→ **Directive**
Can you rewrite all of these lines so that every "GUI agent" becomes "screen assistant", leaving everything else unchanged?

→ **Material shown**
= = = =

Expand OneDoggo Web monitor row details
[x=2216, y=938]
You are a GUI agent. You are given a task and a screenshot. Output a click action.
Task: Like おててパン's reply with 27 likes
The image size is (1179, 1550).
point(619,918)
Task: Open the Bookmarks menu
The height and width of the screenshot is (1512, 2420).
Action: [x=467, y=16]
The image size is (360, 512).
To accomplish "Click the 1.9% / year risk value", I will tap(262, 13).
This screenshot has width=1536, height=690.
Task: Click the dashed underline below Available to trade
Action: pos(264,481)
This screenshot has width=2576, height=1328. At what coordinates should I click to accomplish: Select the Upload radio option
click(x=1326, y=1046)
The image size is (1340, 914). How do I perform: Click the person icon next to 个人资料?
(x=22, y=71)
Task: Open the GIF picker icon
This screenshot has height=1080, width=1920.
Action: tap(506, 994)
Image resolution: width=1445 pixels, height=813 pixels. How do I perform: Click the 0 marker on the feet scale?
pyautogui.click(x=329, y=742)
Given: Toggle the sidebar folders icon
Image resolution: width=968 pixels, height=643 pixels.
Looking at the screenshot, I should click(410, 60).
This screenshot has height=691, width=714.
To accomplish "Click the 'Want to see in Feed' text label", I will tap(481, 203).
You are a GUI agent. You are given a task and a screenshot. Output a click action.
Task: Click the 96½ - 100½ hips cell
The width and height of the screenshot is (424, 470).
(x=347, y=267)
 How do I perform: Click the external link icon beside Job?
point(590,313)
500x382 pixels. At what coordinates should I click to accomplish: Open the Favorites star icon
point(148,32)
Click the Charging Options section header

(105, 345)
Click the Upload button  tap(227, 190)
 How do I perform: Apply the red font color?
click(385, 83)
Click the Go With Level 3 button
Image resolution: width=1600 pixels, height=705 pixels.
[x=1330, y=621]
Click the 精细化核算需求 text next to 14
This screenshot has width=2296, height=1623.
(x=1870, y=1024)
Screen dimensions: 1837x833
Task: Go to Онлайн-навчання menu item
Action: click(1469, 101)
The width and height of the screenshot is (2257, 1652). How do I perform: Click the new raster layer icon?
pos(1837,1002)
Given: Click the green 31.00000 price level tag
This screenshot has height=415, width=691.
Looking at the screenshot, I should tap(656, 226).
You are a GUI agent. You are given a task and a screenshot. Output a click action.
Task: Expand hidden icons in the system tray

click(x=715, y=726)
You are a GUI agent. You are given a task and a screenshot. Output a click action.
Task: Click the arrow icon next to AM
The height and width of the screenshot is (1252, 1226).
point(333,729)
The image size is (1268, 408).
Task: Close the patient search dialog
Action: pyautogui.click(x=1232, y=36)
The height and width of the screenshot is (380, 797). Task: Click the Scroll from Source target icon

= = = =

→ **Answer**
Expand OneDoggo Web monitor row details
[x=2216, y=938]
You are a screen assistant. You are given a task and a screenshot. Output a click action.
Task: Like おててパン's reply with 27 likes
The image size is (1179, 1550).
point(619,918)
Task: Open the Bookmarks menu
The height and width of the screenshot is (1512, 2420).
Action: [x=467, y=16]
The image size is (360, 512).
To accomplish "Click the 1.9% / year risk value", I will tap(262, 13).
This screenshot has width=1536, height=690.
Task: Click the dashed underline below Available to trade
Action: pos(264,481)
This screenshot has width=2576, height=1328. At what coordinates should I click to accomplish: Select the Upload radio option
click(x=1326, y=1046)
The image size is (1340, 914). How do I perform: Click the person icon next to 个人资料?
(x=22, y=71)
Task: Open the GIF picker icon
This screenshot has height=1080, width=1920.
Action: tap(506, 994)
Image resolution: width=1445 pixels, height=813 pixels. How do I perform: Click the 0 marker on the feet scale?
pyautogui.click(x=329, y=742)
Given: Toggle the sidebar folders icon
Image resolution: width=968 pixels, height=643 pixels.
Looking at the screenshot, I should click(410, 60).
This screenshot has height=691, width=714.
To accomplish "Click the 'Want to see in Feed' text label", I will tap(481, 203).
You are a screen assistant. You are given a task and a screenshot. Output a click action.
Task: Click the 96½ - 100½ hips cell
The width and height of the screenshot is (424, 470).
(x=347, y=267)
 How do I perform: Click the external link icon beside Job?
point(590,313)
500x382 pixels. At what coordinates should I click to accomplish: Open the Favorites star icon
point(148,32)
Click the Charging Options section header

(105, 345)
Click the Upload button  tap(227, 190)
 How do I perform: Apply the red font color?
click(385, 83)
Click the Go With Level 3 button
Image resolution: width=1600 pixels, height=705 pixels.
[x=1330, y=621]
Click the 精细化核算需求 text next to 14
This screenshot has width=2296, height=1623.
(x=1870, y=1024)
Screen dimensions: 1837x833
Task: Go to Онлайн-навчання menu item
Action: click(1469, 101)
The width and height of the screenshot is (2257, 1652). How do I perform: Click the new raster layer icon?
pos(1837,1002)
Given: Click the green 31.00000 price level tag
This screenshot has height=415, width=691.
Looking at the screenshot, I should tap(656, 226).
You are a screen assistant. You are given a task and a screenshot. Output a click action.
Task: Expand hidden icons in the system tray

click(x=715, y=726)
You are a screen assistant. You are given a task and a screenshot. Output a click action.
Task: Click the arrow icon next to AM
The height and width of the screenshot is (1252, 1226).
point(333,729)
The image size is (1268, 408).
Task: Close the patient search dialog
Action: pyautogui.click(x=1232, y=36)
The height and width of the screenshot is (380, 797). Task: Click the Scroll from Source target icon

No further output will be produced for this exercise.